◆ DIRECTIONS
Scan the material below for lines with the word "screenshot" and reply with how many there are, nothing else.

◆ GIVEN DATA
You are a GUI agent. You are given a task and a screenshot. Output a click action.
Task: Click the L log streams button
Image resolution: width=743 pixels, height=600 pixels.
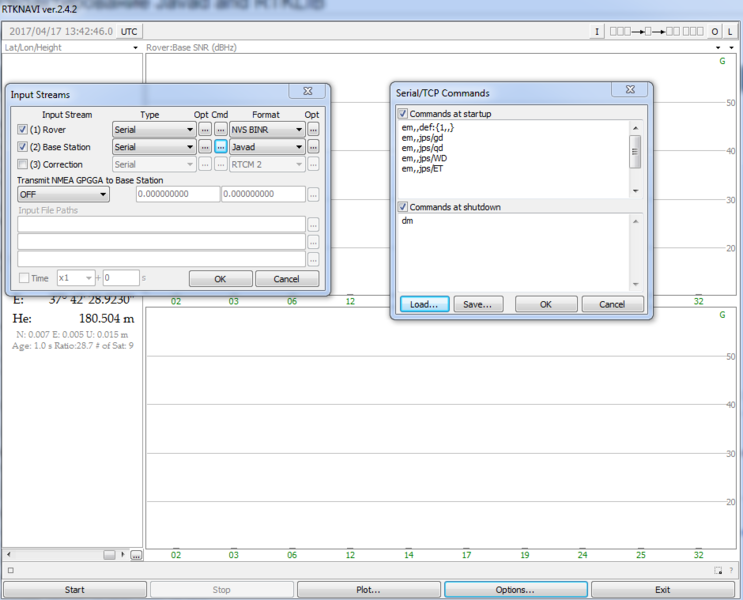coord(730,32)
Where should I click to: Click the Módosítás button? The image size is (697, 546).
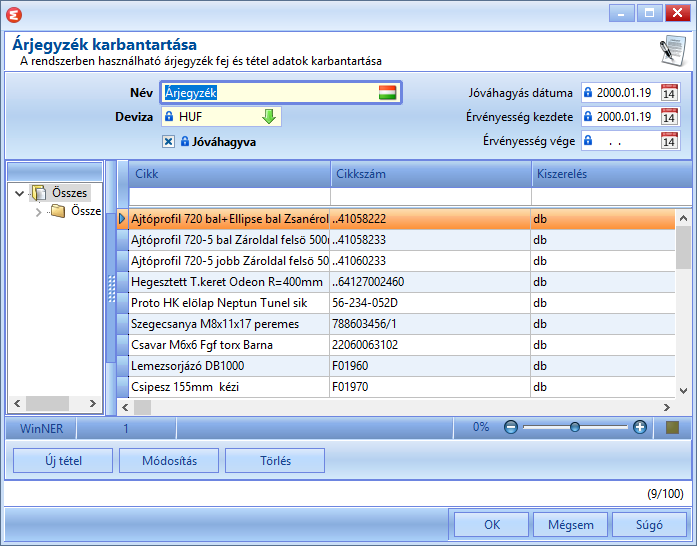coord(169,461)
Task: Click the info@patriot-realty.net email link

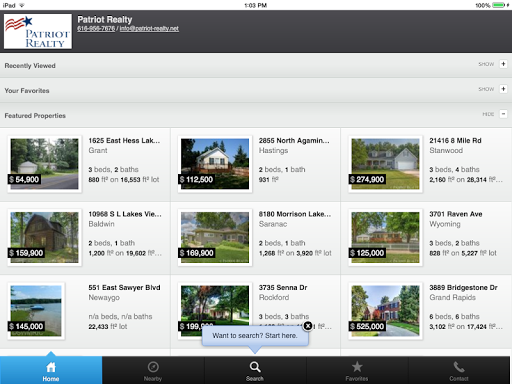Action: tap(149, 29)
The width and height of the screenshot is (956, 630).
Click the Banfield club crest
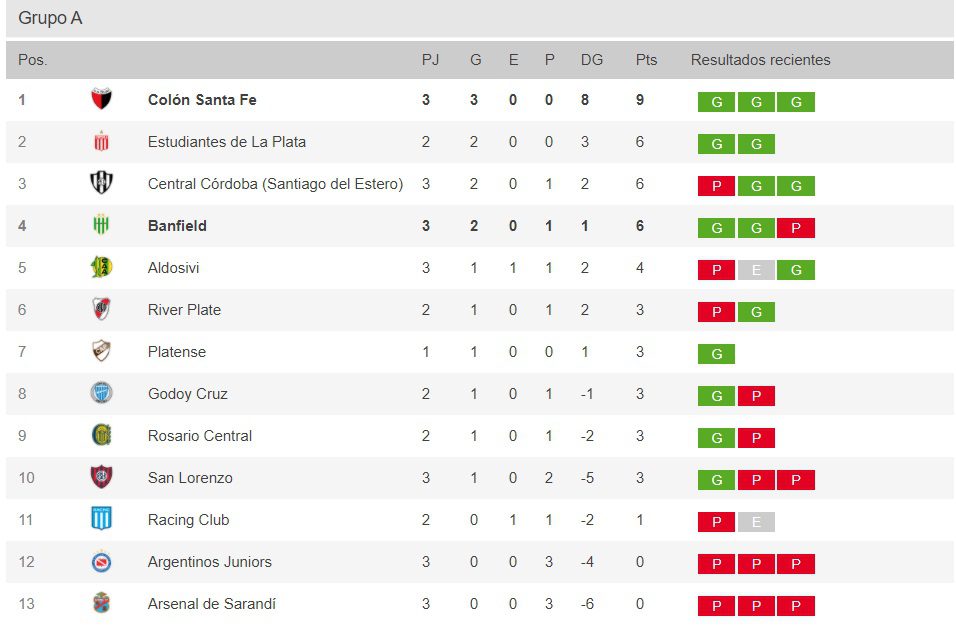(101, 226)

◆ RESPONSE BOX
2